The ANC remains the dominant political force in post-apartheid South Africa and opposition parties don't receive the same support at the polls, meaning whomever is named president of party will more than likely become the nation's next president. However, South Africa has seen credit downgrades in recent months, as well as violent protests across its mining industry that saw about 46 people killed at a Marikana platinum mine, most by police.
In his more than one hour and a half speech, Zuma called the violence at Marikana an "indictment" of the ANC for not being there for the miners. He also criticized the violence and bribery that accompanied ANC meetings leading up to the Mangaung conference, which saw several people killed.

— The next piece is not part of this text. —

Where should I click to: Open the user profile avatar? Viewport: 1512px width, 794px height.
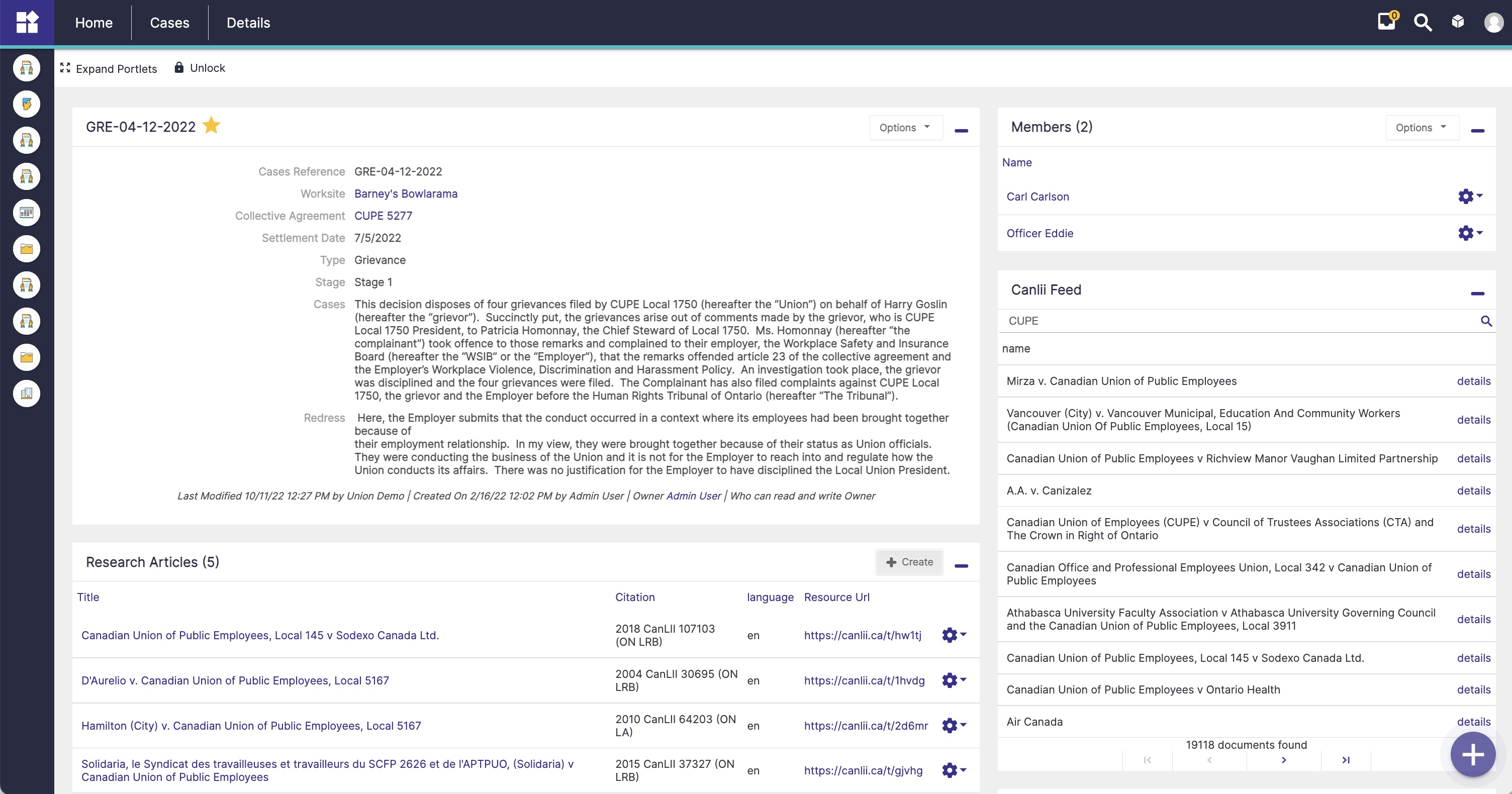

"We should not allow the situation where those who have money turn ANC members into commodities," Zuma said. "All these tendencies have been creeping into the movement gradually and they need to be dealt with very strongly."
The 70-year-old Zuma also criticized the process that the government uses to award contracts for allowing corruption that is "turning people we know into something else." That comment, as well as others, drew murmurs from delegates that saw it as a reflection of the corruption allegations and claims of ethical impropriety that have clouded Zuma.
Zuma faces criticism over the millions of dollars of government-paid improvements made to his private homestead. That comes as most black South Africans, the base of the ANC's following, remain mired in poverty.
The president also has been implicated in a corruption probe surrounding a 1999 arms deal, as well as faced accusations from the media about being unable to manage his own personal finances. Zuma also has faced criticisms over his private life, ranging from his multiple marriages to his 2006 trial for charges of raping a family friend that ended in an acquittal.
His main competition in the ANC is Motlanthe, his 63-year-old deputy president and a former union leader. Motlanthe served as a caretaker president for South Africa from September 2008 to May 2009, after Zuma ousted Mbeki as leader of the ANC in tight party election. Motlanthe also offers what appears to be the opposite of Zuma's leadership — a pensive and technocratic approach that differs from Zuma's crowd-pleasing comments and dancing.
Despite the challenge, Zuma still remains the favorite to lead the party. He won more provinces in recent local polls and delegates on Sunday sang pro-Zuma songs and raised their two fingers above their head — a call for his second term. Those supporting Motlanthe rolled their fingers above their head, signifying they wanted a change.
In the coming days, delegates will vote for leaders by a secret ballot, without their mobile phones after concerns arose over people being told to photograph their ballots to prove who they vote for, ANC organizers have said. If it becomes a race with multiple candidates and no one gets more than 50 percent of the ballots cast, there will be a run-off with the top two candidates, they said.
In his speech, Zuma criticized the media and "alien" practices he said were trying to tear the ANC apart. While acknowledging the movement had become an established political party instead of the guerrilla movement of the apartheid era, he also talked about the group's revolutionary past and sang about Nelson Mandela, the 94-year-old anti-apartheid icon who remains hospitalized after suffering from a lung infection and undergoing gallstone surgery.
In mentioning Mandela, as well as the ANC's past, Zuma appeared to try and link his current leadership with the larger history of the party. He cemented that by opening and closing his remarks by singing in Zulu: "The journey is long, ... Mandela told his followers that we'll meet on freedom day."